僕の唄君の声


バタンッ

固い音と共に、ドアが閉まった。

玲は私の腕を掴んだままで、背中を向けたままだった。だから、表情なんてものは見えなくて、玲が怒ってるのだと、そう思った。


「ご、ごめ‥な、さい」


怖くなると、謝る。
誰かの怒った顔が嫌で、謝る。


「なんで、謝る‥?」


あの出来事でついた、とても醜い癖。


「な、なんか怒って、る‥から」

「ははっ、怒ってるかー?」


そう言いながら振り向く玲は何とも言えない、苦笑いのような笑顔をしていた。


道中での、キスを拒んだときの表情だった。


それに気付いて息が詰まって、玲の問いに上手く答えられない代わりに、首をブンブンと横に振った。


「‥だろ?」

「う、ん」



それからは少しずつ少しずつ、会話をしていった。ただ、本当のことを言うっていうのは少し、難しいと思った。


「壱葉はキス、いや?」

「嫌っていうか、キ、キ‥キス、したら何かが変わっちゃいそうな気がして。」

「(あ、キスって言った。)」

「経験ないから、下手くそだろうし、玲に引かれるのも嫌だし‥」

「引かねェよ。」




不安に思っていたことを言葉にすると、
それをキッパリと否定をした玲は私にベッドに座るよう促した。



「男を分かってねェな、壱葉は。

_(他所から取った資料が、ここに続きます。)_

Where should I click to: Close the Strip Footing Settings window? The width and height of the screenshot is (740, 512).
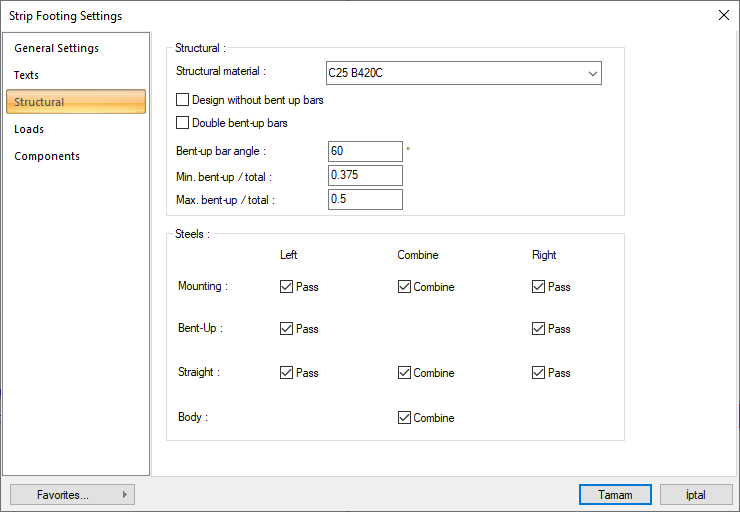[724, 15]

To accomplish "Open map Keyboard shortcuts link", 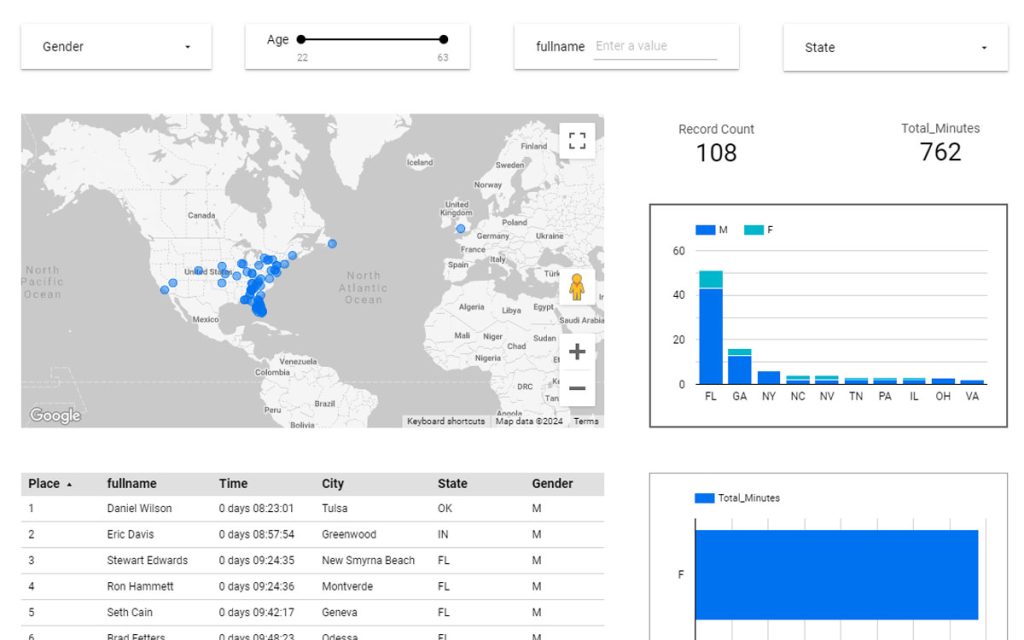I will [x=445, y=421].
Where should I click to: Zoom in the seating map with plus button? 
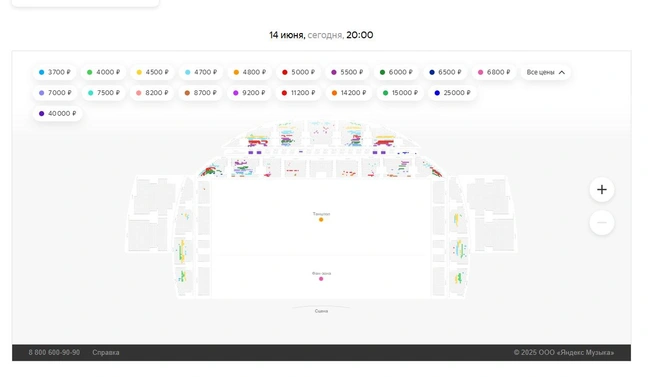[x=602, y=190]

」

「‥‥?」

「好きな奴の初めてをもらえる男ほど幸せな奴はいねェよ。」

「めんどくさい、とかは?」

「ああ、それはあるな。けどな、初めてっていうのはどうしてか忘れない。思い出になるんだよ。」

「‥うん。」

「ていうことは、俺は壱葉の思い出になれるわけ。」

「うん。」

「それってさ、幸せじゃね?」



大切な人の中にずっと居れる

そう呟いて玲はふわりと微笑んだ。